Miller cut in. “What’s George really done? He’s learned faster and more than we expected, not just in terms of data, but social and systems interactions. He seems more human, more “alive” than we expected of a first generation prototype, but the point of a prototype is that we observe and test our assumptions and then make changes in our theories accordingly. If George somehow gets out of hand, we have the kill switch to shut him down in a hurry if we have to.”
“I agree, “Robinson chimed in. “We don’t have a problem. George has turned out to be unexpected in a lot of ways, but he hasn’t done anything threatening or dangerous and, just like Nate says, we still have our finger on the trigger.

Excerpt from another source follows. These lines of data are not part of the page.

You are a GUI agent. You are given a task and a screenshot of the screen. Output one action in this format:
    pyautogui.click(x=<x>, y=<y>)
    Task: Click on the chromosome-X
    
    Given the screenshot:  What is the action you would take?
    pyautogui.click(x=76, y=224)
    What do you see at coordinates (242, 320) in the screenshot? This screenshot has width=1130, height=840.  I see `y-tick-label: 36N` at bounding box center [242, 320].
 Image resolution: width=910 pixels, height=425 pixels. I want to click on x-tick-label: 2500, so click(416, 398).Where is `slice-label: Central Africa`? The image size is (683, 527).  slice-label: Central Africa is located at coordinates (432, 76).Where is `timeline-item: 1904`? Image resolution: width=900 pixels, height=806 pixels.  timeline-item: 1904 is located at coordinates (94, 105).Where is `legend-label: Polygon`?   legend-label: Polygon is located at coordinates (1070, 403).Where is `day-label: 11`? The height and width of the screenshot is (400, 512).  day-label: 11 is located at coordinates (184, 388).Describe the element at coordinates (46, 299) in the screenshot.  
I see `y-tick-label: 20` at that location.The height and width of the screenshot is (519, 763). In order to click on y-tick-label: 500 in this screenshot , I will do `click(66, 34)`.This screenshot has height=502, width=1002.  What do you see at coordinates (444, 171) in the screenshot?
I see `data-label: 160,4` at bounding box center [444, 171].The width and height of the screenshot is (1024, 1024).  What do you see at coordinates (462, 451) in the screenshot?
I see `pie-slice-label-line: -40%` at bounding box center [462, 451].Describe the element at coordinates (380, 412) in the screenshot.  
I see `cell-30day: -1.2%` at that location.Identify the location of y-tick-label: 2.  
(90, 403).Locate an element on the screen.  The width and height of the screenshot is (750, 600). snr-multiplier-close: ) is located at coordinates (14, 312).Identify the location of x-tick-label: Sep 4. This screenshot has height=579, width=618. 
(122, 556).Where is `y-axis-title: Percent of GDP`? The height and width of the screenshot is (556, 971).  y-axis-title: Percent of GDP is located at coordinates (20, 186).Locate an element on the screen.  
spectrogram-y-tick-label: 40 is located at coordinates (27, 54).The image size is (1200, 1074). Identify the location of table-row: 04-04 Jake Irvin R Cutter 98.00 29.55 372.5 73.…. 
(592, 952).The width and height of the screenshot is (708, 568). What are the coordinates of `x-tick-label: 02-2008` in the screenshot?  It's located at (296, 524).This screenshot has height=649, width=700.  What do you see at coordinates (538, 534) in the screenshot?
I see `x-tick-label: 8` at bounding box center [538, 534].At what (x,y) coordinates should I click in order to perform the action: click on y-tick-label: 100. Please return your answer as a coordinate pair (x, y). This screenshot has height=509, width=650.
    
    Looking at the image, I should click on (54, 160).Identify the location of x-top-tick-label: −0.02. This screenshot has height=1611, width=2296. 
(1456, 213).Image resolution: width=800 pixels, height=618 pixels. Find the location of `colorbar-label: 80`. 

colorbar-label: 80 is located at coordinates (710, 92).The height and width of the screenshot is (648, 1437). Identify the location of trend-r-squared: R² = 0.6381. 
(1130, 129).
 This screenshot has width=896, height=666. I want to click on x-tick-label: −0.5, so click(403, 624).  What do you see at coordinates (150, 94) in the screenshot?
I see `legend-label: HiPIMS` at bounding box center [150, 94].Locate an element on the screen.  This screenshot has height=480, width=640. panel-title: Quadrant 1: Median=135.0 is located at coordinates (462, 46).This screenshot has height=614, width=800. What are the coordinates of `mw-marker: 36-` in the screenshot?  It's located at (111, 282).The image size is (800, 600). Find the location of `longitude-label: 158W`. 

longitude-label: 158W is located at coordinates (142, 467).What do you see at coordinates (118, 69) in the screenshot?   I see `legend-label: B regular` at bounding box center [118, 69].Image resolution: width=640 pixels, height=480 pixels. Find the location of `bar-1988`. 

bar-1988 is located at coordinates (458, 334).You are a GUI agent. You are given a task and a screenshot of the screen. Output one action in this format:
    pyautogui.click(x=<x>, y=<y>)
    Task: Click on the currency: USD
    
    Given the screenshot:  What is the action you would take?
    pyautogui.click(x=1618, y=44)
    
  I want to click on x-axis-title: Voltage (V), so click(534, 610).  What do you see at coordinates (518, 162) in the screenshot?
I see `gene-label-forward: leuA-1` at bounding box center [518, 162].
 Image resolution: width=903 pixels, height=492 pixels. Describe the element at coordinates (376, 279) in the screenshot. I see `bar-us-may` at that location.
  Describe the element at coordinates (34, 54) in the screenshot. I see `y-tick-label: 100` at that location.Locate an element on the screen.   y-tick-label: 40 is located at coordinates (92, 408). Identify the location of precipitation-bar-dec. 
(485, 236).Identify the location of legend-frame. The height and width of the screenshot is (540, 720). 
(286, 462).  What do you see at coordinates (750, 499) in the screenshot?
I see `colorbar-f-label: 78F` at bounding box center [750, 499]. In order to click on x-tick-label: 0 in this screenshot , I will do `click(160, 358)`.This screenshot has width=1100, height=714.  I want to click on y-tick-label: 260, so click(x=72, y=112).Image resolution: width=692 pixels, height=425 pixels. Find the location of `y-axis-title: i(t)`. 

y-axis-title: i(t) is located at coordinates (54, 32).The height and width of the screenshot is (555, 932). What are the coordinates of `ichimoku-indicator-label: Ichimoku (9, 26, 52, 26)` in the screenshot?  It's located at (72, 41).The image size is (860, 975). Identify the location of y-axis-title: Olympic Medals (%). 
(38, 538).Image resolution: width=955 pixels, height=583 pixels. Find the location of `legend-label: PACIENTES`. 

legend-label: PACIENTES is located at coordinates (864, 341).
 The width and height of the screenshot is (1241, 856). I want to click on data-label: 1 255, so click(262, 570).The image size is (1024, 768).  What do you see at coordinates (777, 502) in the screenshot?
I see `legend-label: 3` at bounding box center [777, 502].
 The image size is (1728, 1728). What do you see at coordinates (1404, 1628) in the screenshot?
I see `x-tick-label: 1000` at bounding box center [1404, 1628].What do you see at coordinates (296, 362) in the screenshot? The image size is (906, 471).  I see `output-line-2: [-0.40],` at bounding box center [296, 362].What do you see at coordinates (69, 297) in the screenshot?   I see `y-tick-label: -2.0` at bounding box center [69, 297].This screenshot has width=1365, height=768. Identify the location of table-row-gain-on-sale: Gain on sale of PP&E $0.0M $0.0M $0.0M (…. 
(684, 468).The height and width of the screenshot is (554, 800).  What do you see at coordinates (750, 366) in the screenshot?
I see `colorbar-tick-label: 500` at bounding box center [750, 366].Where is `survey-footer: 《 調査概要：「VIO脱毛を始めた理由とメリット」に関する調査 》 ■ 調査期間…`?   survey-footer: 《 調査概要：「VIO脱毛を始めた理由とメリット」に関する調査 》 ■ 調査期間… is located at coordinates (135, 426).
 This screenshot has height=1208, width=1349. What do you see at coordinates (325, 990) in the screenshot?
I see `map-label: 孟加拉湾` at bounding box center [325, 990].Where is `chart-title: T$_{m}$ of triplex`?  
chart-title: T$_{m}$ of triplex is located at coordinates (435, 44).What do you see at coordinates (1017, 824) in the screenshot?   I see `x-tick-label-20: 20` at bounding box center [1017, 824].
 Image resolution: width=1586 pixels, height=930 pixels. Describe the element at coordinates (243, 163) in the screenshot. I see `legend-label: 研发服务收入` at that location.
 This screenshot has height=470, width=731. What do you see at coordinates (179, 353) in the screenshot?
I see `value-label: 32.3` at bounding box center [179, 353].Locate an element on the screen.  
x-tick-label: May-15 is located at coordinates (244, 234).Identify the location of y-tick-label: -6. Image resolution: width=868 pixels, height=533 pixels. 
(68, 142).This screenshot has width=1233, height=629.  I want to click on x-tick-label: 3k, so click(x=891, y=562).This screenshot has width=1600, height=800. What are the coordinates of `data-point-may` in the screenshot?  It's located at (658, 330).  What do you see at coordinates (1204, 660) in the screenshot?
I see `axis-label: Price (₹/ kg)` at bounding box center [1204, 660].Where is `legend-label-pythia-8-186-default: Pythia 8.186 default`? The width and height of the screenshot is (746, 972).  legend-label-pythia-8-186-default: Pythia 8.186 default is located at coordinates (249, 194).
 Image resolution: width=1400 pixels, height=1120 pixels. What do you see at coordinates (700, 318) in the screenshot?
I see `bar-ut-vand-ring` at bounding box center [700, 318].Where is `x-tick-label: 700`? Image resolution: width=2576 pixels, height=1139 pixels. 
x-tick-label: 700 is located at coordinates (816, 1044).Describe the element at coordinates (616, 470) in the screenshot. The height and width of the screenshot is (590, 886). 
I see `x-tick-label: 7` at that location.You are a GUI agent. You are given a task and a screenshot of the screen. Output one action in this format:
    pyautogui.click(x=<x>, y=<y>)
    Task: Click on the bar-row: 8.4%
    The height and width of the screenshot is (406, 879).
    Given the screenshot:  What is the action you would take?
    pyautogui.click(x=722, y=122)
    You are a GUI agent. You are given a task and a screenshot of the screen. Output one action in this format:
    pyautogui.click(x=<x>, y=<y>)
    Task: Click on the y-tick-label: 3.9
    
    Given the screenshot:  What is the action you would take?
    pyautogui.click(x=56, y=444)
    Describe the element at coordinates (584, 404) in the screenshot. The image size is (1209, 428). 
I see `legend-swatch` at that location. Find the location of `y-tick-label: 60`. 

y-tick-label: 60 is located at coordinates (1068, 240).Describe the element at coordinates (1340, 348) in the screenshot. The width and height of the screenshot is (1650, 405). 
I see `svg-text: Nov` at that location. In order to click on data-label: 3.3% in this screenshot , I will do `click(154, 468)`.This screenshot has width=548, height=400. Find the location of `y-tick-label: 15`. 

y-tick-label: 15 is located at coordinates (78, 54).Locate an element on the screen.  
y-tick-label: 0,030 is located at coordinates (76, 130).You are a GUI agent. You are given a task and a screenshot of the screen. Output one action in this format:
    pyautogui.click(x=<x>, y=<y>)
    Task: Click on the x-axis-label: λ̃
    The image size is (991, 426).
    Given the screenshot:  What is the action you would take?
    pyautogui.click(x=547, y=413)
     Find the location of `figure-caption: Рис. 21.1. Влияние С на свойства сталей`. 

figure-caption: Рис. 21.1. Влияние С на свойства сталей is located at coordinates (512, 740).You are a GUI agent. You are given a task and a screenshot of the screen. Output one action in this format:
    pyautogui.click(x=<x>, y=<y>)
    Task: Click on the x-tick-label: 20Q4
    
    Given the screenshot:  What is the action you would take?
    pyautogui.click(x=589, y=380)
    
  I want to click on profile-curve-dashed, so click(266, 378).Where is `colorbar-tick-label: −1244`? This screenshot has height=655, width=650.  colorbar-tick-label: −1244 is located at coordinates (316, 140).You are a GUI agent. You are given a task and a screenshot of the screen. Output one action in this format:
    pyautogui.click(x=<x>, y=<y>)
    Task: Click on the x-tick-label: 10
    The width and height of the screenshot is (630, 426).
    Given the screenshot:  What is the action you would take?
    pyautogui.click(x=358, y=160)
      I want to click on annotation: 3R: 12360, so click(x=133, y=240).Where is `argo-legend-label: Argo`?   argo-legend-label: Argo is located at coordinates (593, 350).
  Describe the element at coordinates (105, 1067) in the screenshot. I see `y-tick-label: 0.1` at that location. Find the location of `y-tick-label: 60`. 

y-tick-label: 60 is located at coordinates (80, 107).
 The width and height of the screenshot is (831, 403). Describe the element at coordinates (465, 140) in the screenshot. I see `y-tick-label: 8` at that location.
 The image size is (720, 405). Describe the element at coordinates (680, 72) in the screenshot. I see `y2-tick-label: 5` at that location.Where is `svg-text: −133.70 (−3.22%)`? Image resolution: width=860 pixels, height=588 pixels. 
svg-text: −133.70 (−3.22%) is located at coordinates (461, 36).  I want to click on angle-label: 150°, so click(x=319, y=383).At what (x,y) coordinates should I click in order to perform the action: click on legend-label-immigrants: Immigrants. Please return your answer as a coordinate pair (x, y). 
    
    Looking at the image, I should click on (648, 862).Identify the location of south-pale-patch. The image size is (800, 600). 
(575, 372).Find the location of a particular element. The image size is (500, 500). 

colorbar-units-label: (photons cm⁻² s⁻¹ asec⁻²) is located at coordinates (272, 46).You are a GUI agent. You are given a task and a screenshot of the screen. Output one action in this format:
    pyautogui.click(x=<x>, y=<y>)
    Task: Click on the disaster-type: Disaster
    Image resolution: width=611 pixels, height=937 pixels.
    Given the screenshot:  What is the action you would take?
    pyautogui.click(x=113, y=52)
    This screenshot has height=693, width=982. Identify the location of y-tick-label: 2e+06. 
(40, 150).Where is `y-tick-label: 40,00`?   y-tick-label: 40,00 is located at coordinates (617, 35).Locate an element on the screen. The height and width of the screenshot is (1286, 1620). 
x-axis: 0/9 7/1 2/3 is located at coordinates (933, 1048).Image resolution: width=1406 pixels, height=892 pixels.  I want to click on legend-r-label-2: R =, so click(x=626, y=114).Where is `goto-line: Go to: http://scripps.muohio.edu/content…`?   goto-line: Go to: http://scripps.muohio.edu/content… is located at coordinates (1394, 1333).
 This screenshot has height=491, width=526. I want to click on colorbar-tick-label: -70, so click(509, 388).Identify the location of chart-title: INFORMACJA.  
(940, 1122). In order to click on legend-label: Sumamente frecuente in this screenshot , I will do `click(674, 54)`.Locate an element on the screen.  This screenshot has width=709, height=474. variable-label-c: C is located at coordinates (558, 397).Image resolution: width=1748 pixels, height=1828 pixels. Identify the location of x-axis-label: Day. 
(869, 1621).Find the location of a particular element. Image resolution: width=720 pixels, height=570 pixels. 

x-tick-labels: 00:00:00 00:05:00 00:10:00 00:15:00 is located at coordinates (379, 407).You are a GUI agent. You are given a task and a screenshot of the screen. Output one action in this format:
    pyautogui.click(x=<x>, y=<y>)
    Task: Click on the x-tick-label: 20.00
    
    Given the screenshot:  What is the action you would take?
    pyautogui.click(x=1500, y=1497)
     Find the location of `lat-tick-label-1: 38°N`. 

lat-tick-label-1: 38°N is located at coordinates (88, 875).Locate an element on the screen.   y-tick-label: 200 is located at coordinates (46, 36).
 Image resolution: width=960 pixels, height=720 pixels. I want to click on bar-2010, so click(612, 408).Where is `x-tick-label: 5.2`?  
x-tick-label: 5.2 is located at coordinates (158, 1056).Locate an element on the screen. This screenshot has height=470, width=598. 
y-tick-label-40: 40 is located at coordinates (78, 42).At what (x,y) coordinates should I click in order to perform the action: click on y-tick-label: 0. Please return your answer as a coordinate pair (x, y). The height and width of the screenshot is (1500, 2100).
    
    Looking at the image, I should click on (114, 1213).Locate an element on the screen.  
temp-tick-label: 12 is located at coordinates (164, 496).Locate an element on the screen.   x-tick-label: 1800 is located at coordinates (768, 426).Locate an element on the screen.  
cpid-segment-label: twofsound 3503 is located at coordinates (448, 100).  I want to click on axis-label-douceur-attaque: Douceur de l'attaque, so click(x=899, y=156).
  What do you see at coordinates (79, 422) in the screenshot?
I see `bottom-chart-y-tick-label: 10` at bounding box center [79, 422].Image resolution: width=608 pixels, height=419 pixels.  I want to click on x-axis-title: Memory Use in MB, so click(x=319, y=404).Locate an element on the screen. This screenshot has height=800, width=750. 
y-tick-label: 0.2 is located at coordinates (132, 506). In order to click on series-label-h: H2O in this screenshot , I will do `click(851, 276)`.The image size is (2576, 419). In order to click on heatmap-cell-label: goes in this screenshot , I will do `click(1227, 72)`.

I’m not expecting sentience and I’m not sure we can even test for it.”
“What’s the definitive test to see if a synthetic intelligence has become sentient? What does the “bitter mort of the soul” look like inside of a machine? Quinto was running out of emotional resistance to the idea that George might be more, perhaps much more, than they had intended. “George may not be dangerous, but if he’s changing and growing more quickly and in different directions than any of us expected, we might have to redefine who we are to him and who he is to us. Do we have the right to shut him down at the end of the test week?”
“We’re turning off George four days from now. He’s a machine, he’s not dying!” Robinson reminded the group. “We built him. We all built him together. Whatever we think he is or what he’s becoming, we put him together. If we have to, we can take him apart.”